Your task: Return the line that has "[Facebook] (487, 1131)" and all lines below it through the last, exactly as they stand; omit pictures.

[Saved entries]
========================

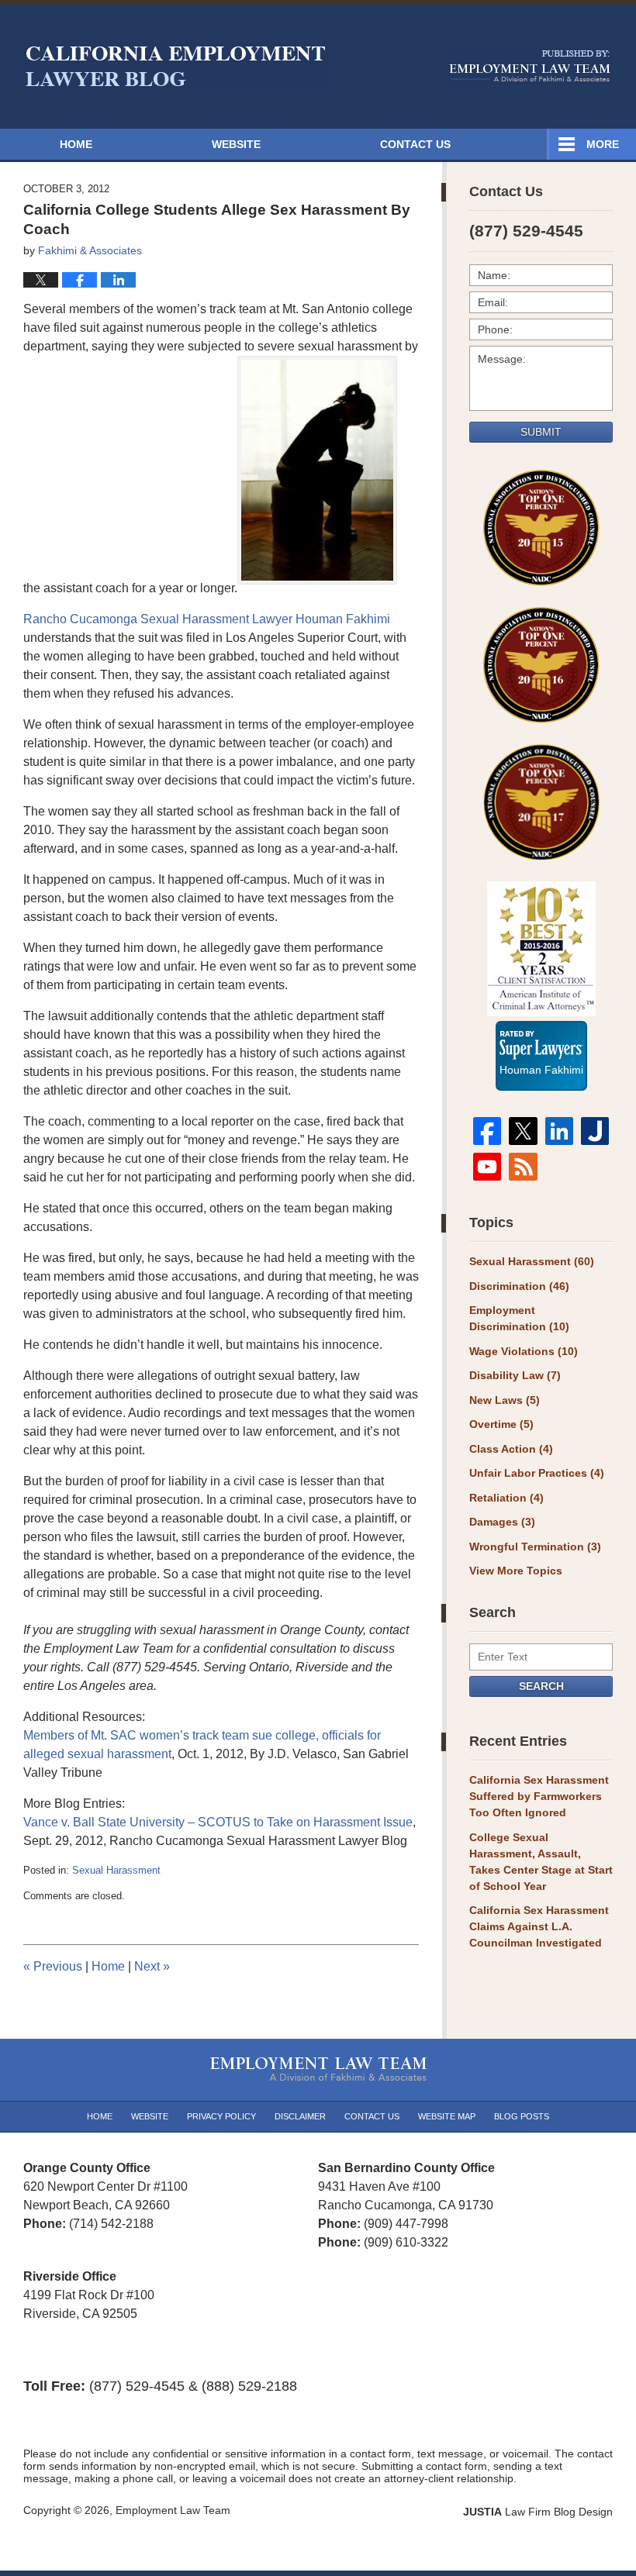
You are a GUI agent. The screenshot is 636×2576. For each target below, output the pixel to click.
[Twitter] (523, 1131)
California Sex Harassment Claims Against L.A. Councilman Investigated (539, 1926)
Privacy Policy (221, 2116)
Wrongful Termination (535, 1546)
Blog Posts (521, 2116)
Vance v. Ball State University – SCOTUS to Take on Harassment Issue (218, 1822)
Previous (52, 1966)
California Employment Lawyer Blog (175, 66)
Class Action (511, 1449)
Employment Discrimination (519, 1318)
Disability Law (515, 1375)
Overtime (501, 1424)
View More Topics (515, 1570)
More (602, 144)
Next (152, 1966)
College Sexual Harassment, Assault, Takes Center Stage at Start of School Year (541, 1861)
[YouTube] (487, 1167)
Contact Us (415, 144)
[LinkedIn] (559, 1131)
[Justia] (595, 1131)
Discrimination (519, 1286)
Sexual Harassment (116, 1870)
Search (541, 1686)
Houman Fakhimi (541, 1067)
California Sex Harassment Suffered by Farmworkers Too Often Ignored (539, 1796)
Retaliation (506, 1497)
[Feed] (523, 1167)
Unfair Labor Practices (536, 1473)
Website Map (446, 2116)
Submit (541, 432)
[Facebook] (487, 1131)
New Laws (504, 1400)
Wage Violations (523, 1351)
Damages (502, 1522)
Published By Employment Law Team (529, 66)
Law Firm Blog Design (538, 2511)
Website (236, 144)
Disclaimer (300, 2116)
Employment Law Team (173, 2510)
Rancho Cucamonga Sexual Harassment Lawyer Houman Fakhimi (206, 619)
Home (76, 144)
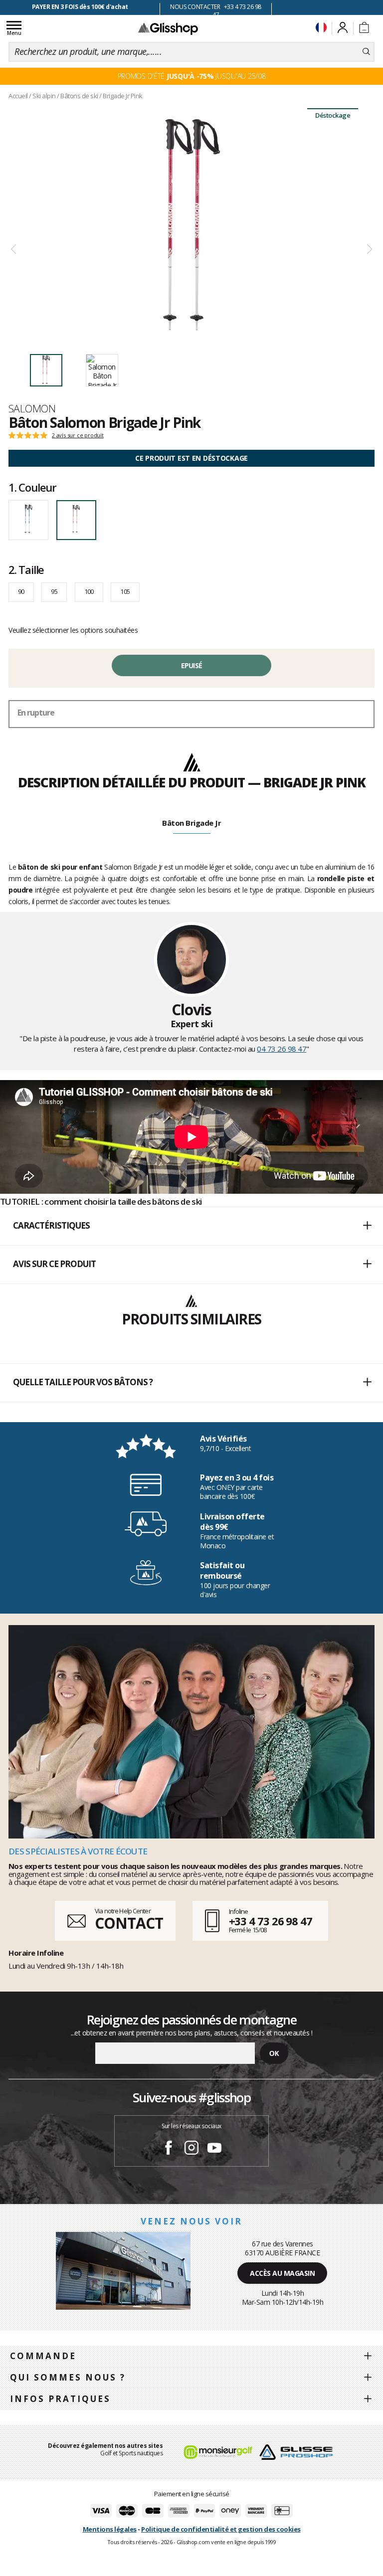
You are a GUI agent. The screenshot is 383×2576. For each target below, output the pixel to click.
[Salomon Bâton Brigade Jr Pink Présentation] (191, 225)
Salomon (31, 408)
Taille (26, 569)
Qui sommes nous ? (68, 2377)
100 (89, 591)
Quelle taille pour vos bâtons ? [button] (83, 1382)
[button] (191, 1226)
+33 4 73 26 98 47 (270, 1920)
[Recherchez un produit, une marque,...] (366, 52)
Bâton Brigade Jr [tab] (191, 823)
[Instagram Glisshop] (191, 2149)
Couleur (32, 487)
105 (125, 591)
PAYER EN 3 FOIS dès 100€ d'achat (80, 6)
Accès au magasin (282, 2273)
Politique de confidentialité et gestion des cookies (221, 2529)
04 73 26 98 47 (281, 1049)
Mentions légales (110, 2529)
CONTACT (129, 1923)
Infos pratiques (60, 2398)
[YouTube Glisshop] (214, 2149)
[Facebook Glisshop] (169, 2149)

========================

Written response:
[Facebook] (487, 1131)
New Laws (504, 1400)
Wage Violations (523, 1351)
Damages (502, 1522)
Published By Employment Law Team (529, 66)
Law Firm Blog Design (538, 2511)
Website (236, 144)
Disclaimer (300, 2116)
Employment Law Team (173, 2510)
Rancho Cucamonga Sexual Harassment Lawyer Houman Fakhimi (206, 619)
Home (76, 144)
You are a GUI agent. The screenshot is 383×2576. For each target below, output the pixel to click.
[Salomon Bâton Brigade Jr Pink Présentation] (191, 225)
Salomon (31, 408)
Taille (26, 569)
Qui sommes nous ? (68, 2377)
100 (89, 591)
Quelle taille pour vos bâtons ? [button] (83, 1382)
[button] (191, 1226)
+33 4 73 26 98 47 (270, 1920)
[Recherchez un produit, une marque,...] (366, 52)
Bâton Brigade Jr [tab] (191, 823)
[Instagram Glisshop] (191, 2149)
Couleur (32, 487)
105 (125, 591)
PAYER EN 3 FOIS dès 100€ d'achat (80, 6)
Accès au magasin (282, 2273)
Politique de confidentialité et gestion des cookies (221, 2529)
04 73 26 98 47 (281, 1049)
Mentions légales (110, 2529)
CONTACT (129, 1923)
Infos pratiques (60, 2398)
[YouTube Glisshop] (214, 2149)
[Facebook Glisshop] (169, 2149)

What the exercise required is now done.